Unfortunately, there still remains a problem with this workaround: there
is a remote chance that rand_excess will be equal to n, needlessly
reducing the size of rand_limit (and thus throwing away perfectly
bias-free numbers generated by rand()). For example, say RAND_MAX is
8 and n is 3. Then rand_excess is \[
(8 \mbox{ mod 3}) + 1\\
= 2 + 1\\
= 3
\]. Now rand_limit is \(8 - 3 = 5\). But RAND_MAX of 8 is already
valid because there are 9 possible values 0 through 8, and there is no
modulo bias to begin with (since \(9 \mbox{ mod 3} = 0\))! To get around
this, we can do one more modulo operation
rand_excess = ((RAND_MAX % n) + 1) % n; to avoid the case where
rand_excess could equal n:
/* Listing 4 */
int n, x, rand_limit, rand_excess;
n = 3;
rand_excess = ((RAND_MAX % n) + 1) % n; /* only difference vs listing-3.c */
rand_limit = RAND_MAX - rand_excess;
while (x = rand() > rand_limit) {};
return x % n; listing-4.c [GitHub] [Download]

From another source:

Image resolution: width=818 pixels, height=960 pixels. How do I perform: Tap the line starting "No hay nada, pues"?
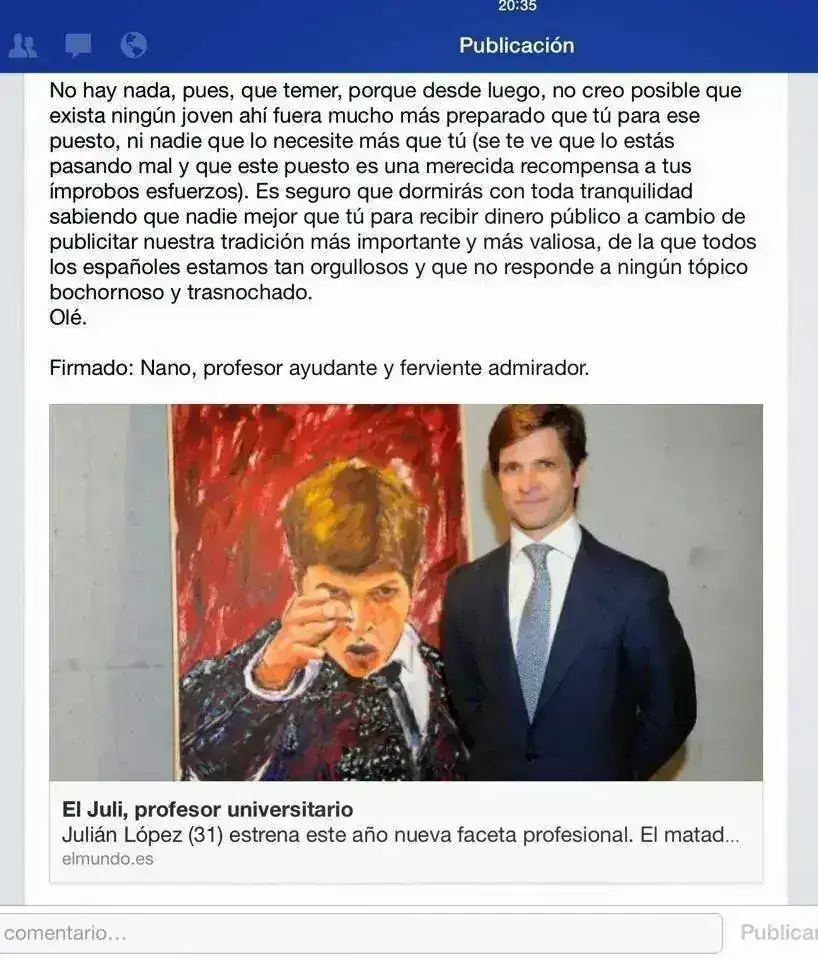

So if RAND_MAX is 8 and n is 3, then rand_excess is \[
((8 \mbox{ mod 3}) + 1) \mbox{ mod 3}\\
= (2 + 1) \mbox{ mod 3}\\
= 3 \mbox{ mod 3}\\
= 0
\] and rand_limit would not be reduced by any amount.2
If you actually know beforehand the exact size of RAND_MAX (usually it
is INT_MAX or some such, determined by the type of the variable
returned by rand()), you should instead just define rand_limit as a
constant to save some CPU cycles (write out the mathematical expressions
involved by hand to find the number and just hardcode it).